MATERIAL TO PROCESS:
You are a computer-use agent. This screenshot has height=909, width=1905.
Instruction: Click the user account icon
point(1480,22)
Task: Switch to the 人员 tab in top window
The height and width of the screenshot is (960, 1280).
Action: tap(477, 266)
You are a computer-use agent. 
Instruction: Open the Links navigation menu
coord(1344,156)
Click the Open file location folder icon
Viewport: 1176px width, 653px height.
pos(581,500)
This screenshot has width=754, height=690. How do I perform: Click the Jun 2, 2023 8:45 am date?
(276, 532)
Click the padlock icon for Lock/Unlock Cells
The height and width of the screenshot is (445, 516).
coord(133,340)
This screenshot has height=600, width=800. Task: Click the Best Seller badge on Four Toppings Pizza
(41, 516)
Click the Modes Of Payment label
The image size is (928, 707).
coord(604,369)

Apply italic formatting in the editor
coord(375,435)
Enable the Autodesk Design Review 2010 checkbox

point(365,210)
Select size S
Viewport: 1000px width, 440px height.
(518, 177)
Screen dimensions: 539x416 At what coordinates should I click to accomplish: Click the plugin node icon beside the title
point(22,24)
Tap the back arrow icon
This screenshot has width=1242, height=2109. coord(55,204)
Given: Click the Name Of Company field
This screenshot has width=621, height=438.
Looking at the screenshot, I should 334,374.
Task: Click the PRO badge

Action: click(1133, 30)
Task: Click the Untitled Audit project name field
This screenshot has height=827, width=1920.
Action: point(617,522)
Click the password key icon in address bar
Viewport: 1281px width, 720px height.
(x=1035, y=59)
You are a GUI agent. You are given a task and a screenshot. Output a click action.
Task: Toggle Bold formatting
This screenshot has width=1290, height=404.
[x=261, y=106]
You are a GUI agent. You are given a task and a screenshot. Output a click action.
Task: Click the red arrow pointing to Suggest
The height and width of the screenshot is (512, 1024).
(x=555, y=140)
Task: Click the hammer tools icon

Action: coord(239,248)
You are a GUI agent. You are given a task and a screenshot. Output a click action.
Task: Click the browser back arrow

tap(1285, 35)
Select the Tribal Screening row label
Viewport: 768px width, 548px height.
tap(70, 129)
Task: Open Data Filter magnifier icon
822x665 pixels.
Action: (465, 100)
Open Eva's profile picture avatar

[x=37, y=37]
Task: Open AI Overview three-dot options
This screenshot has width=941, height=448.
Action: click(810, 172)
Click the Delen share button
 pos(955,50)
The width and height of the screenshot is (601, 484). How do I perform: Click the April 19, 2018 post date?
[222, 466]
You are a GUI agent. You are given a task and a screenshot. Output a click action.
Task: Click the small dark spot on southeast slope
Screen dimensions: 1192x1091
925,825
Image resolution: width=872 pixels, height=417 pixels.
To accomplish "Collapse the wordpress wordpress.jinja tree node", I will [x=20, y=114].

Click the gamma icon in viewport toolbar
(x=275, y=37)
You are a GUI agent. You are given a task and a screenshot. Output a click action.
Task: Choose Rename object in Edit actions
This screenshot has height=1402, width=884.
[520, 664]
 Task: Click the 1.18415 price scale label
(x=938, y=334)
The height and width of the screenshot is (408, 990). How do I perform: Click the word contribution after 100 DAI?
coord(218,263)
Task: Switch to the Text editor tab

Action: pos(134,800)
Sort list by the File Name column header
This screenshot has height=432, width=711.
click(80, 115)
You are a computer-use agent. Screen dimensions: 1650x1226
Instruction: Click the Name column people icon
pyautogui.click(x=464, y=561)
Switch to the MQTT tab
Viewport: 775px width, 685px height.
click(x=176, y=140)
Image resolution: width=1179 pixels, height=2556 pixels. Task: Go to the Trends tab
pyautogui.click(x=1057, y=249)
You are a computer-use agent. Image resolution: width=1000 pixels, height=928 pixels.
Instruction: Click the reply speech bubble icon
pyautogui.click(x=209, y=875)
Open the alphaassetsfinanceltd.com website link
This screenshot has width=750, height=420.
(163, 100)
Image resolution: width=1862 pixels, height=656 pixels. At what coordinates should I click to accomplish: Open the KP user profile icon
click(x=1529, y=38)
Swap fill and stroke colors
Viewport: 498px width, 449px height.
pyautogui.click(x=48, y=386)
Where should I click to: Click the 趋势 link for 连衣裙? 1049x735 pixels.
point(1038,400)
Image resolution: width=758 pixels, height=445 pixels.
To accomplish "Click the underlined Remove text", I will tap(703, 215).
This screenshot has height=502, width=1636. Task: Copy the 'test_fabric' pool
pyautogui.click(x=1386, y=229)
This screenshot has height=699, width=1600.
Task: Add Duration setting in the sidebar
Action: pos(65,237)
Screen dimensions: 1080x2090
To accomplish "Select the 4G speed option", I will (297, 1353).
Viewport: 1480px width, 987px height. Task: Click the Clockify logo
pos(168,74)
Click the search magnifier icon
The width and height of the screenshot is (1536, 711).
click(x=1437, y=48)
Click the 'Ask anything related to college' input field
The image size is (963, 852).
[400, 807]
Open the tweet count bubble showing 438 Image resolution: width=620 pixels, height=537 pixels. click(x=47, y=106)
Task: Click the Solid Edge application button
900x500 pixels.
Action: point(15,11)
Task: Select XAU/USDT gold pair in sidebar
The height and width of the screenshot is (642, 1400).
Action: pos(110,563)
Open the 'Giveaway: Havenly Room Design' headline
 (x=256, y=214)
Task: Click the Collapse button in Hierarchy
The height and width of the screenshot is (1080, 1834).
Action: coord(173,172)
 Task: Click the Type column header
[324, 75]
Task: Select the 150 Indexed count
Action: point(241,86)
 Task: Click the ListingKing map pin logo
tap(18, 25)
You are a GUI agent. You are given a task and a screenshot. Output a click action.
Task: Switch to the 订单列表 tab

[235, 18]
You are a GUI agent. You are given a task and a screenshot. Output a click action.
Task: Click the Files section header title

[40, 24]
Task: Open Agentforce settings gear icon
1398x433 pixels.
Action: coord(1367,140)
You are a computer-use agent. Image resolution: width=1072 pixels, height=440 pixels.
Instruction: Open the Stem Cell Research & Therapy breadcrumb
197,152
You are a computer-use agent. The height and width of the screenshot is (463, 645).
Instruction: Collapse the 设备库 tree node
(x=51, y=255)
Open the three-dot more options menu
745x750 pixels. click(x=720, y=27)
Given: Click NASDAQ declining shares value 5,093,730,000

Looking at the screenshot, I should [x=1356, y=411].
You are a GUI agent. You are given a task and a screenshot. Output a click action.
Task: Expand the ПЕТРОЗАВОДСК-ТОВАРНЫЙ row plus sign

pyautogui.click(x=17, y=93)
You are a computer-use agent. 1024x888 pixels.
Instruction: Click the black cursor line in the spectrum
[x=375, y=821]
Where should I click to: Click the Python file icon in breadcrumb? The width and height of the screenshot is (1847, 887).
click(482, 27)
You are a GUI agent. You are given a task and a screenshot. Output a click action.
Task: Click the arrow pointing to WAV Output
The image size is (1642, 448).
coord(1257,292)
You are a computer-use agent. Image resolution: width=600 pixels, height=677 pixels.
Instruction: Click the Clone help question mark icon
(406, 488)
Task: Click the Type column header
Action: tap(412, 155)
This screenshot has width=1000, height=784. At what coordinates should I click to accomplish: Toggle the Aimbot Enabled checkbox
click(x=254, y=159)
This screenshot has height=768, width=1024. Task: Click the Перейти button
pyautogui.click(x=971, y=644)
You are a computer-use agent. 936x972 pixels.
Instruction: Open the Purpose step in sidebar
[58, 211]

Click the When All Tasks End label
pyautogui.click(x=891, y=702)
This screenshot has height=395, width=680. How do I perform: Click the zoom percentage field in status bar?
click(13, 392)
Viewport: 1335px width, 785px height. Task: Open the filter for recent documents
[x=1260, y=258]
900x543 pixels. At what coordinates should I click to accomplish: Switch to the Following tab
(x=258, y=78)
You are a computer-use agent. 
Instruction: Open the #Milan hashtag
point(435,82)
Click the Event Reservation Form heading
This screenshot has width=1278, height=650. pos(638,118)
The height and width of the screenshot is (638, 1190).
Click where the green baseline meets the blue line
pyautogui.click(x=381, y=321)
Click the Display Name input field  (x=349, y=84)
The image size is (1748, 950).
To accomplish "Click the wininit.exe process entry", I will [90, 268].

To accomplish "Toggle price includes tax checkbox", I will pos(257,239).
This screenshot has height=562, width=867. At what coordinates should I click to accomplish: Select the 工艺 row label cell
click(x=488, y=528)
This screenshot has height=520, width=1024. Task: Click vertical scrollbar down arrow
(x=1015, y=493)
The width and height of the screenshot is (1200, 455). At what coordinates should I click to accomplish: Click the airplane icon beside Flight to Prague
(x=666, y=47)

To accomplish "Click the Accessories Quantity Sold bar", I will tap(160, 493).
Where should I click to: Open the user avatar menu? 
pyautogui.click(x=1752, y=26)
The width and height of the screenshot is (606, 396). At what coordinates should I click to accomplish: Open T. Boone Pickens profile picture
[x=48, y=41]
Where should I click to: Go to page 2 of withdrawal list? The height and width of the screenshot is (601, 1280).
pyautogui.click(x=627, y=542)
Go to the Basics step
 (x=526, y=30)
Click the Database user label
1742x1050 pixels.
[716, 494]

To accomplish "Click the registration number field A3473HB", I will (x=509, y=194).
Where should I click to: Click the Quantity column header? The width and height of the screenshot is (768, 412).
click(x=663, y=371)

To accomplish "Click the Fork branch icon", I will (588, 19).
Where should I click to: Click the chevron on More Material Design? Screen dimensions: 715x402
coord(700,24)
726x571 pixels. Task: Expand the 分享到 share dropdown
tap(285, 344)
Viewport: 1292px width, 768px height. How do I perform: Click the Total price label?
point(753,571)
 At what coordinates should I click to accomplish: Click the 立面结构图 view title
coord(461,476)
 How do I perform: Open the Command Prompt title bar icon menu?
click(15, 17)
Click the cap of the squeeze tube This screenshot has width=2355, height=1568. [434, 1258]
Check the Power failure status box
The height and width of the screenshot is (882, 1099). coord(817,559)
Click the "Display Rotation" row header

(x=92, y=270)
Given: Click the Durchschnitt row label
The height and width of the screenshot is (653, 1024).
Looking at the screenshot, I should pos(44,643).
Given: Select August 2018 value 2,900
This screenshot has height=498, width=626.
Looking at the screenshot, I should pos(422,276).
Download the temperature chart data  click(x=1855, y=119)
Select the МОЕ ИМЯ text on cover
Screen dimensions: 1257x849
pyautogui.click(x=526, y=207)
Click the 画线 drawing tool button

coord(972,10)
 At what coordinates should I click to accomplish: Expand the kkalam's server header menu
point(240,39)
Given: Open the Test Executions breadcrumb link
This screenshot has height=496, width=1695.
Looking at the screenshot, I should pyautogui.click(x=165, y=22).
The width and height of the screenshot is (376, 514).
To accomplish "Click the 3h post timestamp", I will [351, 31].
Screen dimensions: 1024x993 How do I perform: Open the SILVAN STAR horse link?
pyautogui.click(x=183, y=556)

WHAT TO DO: Exactly the lines from the one containing "The width and height of the screenshot is (376, 514)." through the end of the records above should be returned, with both ends kept.

RESPONSE AREA:
The width and height of the screenshot is (376, 514).
To accomplish "Click the 3h post timestamp", I will [351, 31].
Screen dimensions: 1024x993 How do I perform: Open the SILVAN STAR horse link?
pyautogui.click(x=183, y=556)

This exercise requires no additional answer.